The ability of a cell to respond to environmental stresses, differentiate properly, and progress normally through the cell cycle requires a specific and coordinated gene expression program involving regulated transcription of thousands of genes. The initiation of transcription is in large part controlled by the binding of transcriptional activators and repressors (trans factors) to specific sequences on DNA (cis elements). Despite their importance, the sequence specificities of most transcription factors (TFs) remain unknown, underscoring the need for a rapid and universal method to discover the cis element sequences bound by specific TFs.
To address this need we developed a novel DNA microarray-based in vitro technology, which we named protein binding microarrays (PBMs). This technology allows rapid, high-throughput characterization of the DNA binding site sequence specificities of TFs in a single day. We also developed a genome-sequence independent, universal PBM technology that can be used on TFs and other DNA-binding proteins from any organism. (Mukherjee et al., Nature Genetics (2004) 36(12):1331-9; Berger et al., Nature Biotechnology (2006) 24(11):1429-1435). The universal PBM technology is depicted in the schematic below.
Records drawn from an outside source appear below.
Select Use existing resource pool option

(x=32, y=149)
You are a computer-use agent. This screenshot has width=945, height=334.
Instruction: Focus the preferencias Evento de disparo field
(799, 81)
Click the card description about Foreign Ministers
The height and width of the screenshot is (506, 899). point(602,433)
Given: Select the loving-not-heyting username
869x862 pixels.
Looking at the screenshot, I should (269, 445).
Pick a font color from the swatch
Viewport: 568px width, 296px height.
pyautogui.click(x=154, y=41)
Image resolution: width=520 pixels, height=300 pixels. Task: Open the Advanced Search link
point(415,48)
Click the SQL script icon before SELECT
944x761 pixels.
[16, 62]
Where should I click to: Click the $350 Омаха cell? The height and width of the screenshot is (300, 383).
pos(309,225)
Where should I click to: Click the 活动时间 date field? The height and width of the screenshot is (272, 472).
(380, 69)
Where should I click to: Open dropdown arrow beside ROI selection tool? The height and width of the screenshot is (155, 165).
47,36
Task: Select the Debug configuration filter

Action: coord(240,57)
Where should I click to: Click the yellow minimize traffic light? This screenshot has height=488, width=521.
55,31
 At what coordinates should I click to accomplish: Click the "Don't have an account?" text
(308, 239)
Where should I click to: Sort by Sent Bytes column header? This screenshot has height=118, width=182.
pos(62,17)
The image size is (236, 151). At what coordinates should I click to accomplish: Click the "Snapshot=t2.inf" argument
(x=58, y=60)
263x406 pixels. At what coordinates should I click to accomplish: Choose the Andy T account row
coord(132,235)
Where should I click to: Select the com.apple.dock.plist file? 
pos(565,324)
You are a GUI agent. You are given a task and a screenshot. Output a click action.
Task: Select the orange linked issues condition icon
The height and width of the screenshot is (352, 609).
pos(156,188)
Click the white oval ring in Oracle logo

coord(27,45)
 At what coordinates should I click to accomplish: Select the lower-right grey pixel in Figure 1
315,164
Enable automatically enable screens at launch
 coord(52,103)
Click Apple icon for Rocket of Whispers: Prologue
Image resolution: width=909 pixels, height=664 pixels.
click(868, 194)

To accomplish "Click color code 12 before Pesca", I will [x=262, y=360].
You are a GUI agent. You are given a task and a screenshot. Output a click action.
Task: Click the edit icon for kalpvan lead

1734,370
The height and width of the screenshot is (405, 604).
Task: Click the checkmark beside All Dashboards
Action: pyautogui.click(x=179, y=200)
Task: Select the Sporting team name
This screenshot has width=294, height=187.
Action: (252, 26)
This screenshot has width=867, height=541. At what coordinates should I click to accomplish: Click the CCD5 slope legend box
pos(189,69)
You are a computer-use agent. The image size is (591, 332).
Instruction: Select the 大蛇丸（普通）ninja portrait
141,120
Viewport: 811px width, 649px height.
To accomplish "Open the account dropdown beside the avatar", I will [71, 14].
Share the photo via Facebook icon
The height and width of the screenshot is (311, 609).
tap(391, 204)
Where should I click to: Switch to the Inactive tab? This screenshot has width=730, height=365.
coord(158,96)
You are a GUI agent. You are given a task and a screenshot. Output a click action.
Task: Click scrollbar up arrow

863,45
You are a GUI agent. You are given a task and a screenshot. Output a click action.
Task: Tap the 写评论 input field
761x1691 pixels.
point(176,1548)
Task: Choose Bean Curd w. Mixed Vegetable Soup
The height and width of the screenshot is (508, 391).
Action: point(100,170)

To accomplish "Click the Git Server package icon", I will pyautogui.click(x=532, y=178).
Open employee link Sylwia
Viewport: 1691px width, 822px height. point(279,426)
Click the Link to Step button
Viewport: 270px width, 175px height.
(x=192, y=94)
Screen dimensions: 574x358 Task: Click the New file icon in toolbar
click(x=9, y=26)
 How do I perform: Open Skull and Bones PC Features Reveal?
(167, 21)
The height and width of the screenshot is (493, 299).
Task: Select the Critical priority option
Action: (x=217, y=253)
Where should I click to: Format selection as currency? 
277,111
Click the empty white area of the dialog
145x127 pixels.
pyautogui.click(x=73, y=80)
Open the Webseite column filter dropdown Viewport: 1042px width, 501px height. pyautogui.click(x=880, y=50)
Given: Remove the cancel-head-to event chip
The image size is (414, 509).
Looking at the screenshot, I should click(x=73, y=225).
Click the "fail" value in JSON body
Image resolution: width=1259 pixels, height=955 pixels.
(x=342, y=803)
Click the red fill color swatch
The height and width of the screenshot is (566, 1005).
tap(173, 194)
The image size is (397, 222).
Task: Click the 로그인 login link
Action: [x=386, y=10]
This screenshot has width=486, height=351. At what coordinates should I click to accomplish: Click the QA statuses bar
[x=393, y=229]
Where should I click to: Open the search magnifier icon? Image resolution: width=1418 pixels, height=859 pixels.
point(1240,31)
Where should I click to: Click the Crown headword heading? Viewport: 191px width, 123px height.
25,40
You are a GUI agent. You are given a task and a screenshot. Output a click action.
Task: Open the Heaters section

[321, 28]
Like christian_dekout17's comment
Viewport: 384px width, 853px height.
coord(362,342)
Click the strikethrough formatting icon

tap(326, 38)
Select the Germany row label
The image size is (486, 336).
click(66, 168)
Using PBMs, we have identified the DNA binding site sequence specificities of hundreds of TFs from a wide range of organisms, including yeast, worm, fly, mouse, human, and the important pathogens Vibrio harveyi and Plasmodium falciparum. PBM binding specificity data also allow for improved prediction of genomic TF binding sites and TFs' combinatorial co-regulation of target genes, which aid in the identification of cis regulatory elements and gene regulatory networks.
In pursuit of these broader and more integrated goals we have developed computational approaches for analyzing cis regulatory modules (CRMs), which are groups of many specific cis regulatory elements in close proximity along the genomic DNA. We have developed algorithms that include a rigorous statistical consideration of TF binding site clustering, their combinatorial co-occurrences, and cross-species conservation in order to identify candidate CRMs. We have seen that our predicted CRMs are bound by the corresponding TFs in mammalian cells, and that predicted transcriptional enhancers drive temporal- and cell-specific gene expression in the developing Drosophila embryo. A newer algorithm of ours can refine a prior hypothesis of TFs' combinatorial co-regulation of the expression of their target genes. These and newer strategies under development in our lab can be applied widely for analyzing metazoan transcriptional regulatory networks.